Par le passé, en 2007 et 2008, Facebook avait comploté plusieurs tentatives similaires avec son système « Beacon » de collecte automatisée d'information sur les membres du réseau par des tiers parti — finalement retiré devant le tollé général —, ou encore avec les modalités de mise à jour de sa version 2.0 à la version 3.0. Mais, il y a encore deux ans, le réseau social n'était peut-être pas aussi fort qu'il pense l'être aujourd'hui.

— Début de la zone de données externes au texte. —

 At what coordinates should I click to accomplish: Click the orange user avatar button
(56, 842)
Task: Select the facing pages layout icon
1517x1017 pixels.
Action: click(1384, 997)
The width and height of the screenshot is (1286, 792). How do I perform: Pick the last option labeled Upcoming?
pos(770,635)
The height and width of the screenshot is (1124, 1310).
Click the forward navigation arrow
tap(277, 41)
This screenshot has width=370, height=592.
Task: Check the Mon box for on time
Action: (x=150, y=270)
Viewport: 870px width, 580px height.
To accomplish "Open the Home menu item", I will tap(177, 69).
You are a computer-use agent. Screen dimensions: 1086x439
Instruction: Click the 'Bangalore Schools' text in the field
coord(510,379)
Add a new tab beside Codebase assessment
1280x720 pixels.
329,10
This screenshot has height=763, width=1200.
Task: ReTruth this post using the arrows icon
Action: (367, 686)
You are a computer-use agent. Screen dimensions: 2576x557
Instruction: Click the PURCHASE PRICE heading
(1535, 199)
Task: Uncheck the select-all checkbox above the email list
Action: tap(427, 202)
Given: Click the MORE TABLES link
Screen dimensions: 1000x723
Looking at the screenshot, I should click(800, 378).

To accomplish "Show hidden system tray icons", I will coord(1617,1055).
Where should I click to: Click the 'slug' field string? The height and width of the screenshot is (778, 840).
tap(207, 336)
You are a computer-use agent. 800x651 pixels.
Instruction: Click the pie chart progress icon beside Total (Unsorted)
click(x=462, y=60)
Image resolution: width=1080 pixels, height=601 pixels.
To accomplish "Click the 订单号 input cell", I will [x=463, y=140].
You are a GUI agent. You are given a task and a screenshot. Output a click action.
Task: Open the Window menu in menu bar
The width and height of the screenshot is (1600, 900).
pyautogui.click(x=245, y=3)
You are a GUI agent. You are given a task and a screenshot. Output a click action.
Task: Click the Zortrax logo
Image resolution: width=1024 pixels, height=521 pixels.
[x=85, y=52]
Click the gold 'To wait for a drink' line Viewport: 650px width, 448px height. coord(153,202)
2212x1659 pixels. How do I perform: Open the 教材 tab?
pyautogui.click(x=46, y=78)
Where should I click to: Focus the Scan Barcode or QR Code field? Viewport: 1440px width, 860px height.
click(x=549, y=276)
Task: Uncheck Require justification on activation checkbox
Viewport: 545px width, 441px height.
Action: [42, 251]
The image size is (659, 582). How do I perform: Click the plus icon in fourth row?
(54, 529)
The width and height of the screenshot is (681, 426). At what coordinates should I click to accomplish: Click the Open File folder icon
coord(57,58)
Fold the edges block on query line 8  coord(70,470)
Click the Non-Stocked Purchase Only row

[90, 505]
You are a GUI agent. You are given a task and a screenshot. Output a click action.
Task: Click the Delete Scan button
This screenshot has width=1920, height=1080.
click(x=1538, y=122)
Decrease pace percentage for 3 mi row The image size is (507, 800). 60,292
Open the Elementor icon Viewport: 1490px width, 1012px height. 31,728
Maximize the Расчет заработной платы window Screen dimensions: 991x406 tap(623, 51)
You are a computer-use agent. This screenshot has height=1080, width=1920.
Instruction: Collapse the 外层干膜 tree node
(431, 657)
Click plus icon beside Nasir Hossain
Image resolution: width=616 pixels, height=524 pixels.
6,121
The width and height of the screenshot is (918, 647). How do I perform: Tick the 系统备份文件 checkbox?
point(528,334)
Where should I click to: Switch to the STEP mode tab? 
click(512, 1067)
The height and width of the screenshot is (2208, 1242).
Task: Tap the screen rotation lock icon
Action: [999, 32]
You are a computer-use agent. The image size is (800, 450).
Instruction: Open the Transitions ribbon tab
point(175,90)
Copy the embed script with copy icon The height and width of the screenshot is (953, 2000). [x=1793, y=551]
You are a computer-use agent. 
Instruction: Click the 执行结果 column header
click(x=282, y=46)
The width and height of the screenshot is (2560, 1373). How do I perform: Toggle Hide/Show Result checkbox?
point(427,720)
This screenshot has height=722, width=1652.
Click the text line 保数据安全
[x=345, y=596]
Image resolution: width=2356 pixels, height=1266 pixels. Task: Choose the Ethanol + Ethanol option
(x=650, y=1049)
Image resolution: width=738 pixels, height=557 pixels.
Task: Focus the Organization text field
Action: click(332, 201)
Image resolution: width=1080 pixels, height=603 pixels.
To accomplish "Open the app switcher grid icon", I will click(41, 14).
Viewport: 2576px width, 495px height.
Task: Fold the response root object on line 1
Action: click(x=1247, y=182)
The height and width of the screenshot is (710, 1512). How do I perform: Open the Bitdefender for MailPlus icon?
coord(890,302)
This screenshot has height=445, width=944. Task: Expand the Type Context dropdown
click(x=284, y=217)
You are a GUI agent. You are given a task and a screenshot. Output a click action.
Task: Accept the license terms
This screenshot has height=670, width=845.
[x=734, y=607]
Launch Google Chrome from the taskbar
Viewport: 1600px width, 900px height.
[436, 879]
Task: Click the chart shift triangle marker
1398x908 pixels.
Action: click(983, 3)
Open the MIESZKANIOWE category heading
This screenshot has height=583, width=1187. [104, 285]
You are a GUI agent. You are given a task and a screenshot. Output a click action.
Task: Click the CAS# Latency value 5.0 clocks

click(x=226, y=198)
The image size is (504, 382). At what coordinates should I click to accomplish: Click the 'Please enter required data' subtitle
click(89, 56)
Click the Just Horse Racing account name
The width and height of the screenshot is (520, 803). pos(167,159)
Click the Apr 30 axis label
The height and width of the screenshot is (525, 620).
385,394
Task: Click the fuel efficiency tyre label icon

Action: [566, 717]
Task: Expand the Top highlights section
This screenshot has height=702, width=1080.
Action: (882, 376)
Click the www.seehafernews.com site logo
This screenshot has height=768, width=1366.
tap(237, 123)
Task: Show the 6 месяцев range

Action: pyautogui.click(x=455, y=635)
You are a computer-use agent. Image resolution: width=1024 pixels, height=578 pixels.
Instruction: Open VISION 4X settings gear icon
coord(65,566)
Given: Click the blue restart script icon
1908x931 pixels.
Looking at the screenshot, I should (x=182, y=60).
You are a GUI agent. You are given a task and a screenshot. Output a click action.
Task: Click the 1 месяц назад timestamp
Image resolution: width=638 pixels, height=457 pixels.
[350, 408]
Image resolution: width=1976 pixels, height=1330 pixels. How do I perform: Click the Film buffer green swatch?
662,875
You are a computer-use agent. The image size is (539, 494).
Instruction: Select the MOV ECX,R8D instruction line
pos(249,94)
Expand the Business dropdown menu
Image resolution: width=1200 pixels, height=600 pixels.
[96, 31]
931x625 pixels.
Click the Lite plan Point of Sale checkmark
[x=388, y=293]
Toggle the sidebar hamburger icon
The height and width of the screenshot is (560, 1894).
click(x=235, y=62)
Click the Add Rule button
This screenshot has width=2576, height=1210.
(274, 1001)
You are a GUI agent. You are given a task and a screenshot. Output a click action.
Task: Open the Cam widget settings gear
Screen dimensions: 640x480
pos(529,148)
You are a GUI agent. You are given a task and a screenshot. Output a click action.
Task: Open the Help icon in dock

Google a connu la même mésaventure avec le récent fiasco de l'introduction de « Google Buzz », un service hybride de partage et de microblogging, dans son propre service de courrier électronique GMail. Même option : le défaut est de rendre publique l'information a priori privée du détenteur de compte GMail, le moteur de recherches sélectionnant automatiquement les mises en relation d'après le profil de l'utilisateur. Ici aussi, Google a du modifier sensiblement le fonctionnement automatique de Buzz en réponse au mécontentement généralement exprimé dans la blogosphère. Buzz est cependant considéré comme un très efficace réseau de spamming par la très sérieuse revue Technology Review du MIT.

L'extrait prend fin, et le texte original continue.